Certains Conseils Ordinaux Départementaux sont également zélés en vous demandant vos dates de vacances, de façon à mieux organiser les soins cet été. Heureusement la plupart des Conseils ont répondu à leur ARS que cette mission n’entrait pas dans leurs attributions et que les médecins savaient s’organiser eux-mêmes. Dans la mesure du possible évidemment. Car nous ne sommes pas responsables de la pénurie en médecins libéraux savamment organisée par les gouvernements successifs depuis des années. Évidemment rien ne vous oblige à donner vos dates de congés.

Face à ces hostilités, l’ensemble des syndicats médicaux a écrit une lettre ouverte aux français pour expliquer que nous faisons tout notre possible pour leur assurer des soins de qualité et de la disponibilité, mais qu’un médecin doit garder un minimum de repos pour ne pas devenir dangereux.

Je ne vous avais pas parlé d’un décret du 14/02/2022 destiné à protéger les entrepreneurs au sens large du terme, en séparant patrimoines professionnel et privé pour n’autoriser les créanciers à ne prélever que les biens professionnels.
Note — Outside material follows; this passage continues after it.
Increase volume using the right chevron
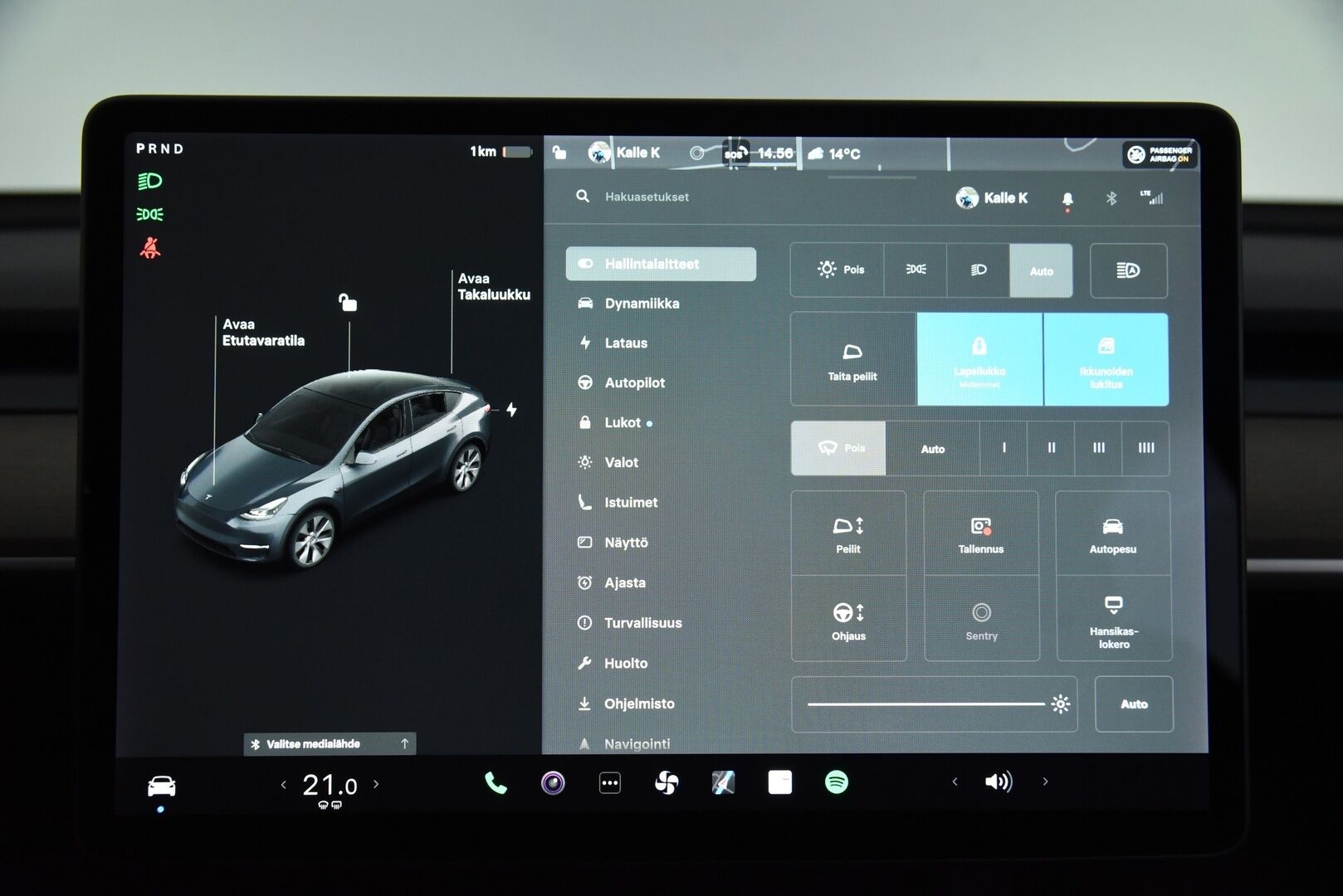 [x=1043, y=781]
Tous les créanciers … sauf les cotisations sociales et les impôts, qui constituent en général le gros des dettes des médecins en difficulté. Heureusement, les médecins sont peu concernés car rarement en faillite professionnelle (hélas plus souvent en faillite personnelle). Mais des cabinets comptables nous alertent sur le décret du 28/04/22 de mise en application qui nous oblige à indiquer depuis le 15 mai la mention EI (Entrepreneur Individuel, et non Effet Indésirable) sur tous nos documents officiels, dont les ordonnances. Le Conseil de l’Ordre a confirmé par écrit cette obligation bien que nous ne soyons pas régis par le Code du Commerce. Chacun en fera ce qu’il voudra, sachant que je n’ai vu cette mention sur aucun des formulaires que l’Assurance-Maladie nous fournit. Et vous avez peut-être d’autres préoccupations que d’ajouter EI partout …

Une autre obligation pour les médecins qui exercent en établissements médico-sociaux ou qui s’y rendent en garde : les certificats de décès doivent être maintenant dématérialisés. La procédure existe depuis plusieurs années, mais très peu utilisée. Pourquoi ? Tout simplement parce que, comme nous l’explique Richard Talbot, dans la plupart des communes, on ne peut pas déclarer en ligne. Si on n’a pas accès au système informatique de l’établissement, ce qui est fréquent en garde, il nous faut donc revenir au cabinet pour déclarer à l’INSERM, imprimer les volets destinés aux Mairies et revenir les apporter à l’EHPAD ou la MAS. L’histoire ne dit pas ce qu’il arrivera si on continue à utiliser nos petits papiers bleus. La Mairie refusera t’elle de délivrer le permis d’inhumer ?

Et voici la dernière obligation, mais pas la moindre : n’oubliez pas de commander avant le 15 juillet à votre éditeur de logiciel la nouvelle version dite « Ségur ». Version obligatoire à posséder au 31 décembre si vous voulez recevoir le forfait-structure en 2023. Tous les médecins sont concernés. Les éditeurs sont directement payés par l’Assurance-Maladie pour le développer, vous n’avez donc rien à payer. En théorie. Car les petits malins, considérant que la subvention Sécu ne correspond pas aux frais réels (tiens tiens, il n’y aurait pas que nous …), et n’ayant pas le droit de facturer un « DE », ont carrément doublé le prix de leur forfait de maintenance. Il n’y a décidément que les médecins à avoir des états d’âme pour facturer des suppléments (certificat médical, ordonnance perdue, PAI, …).

Malgré tout cela, je vous souhaite une bonne semaine. Et sachez profiter du peu de liberté d’exercice qu’il nous reste.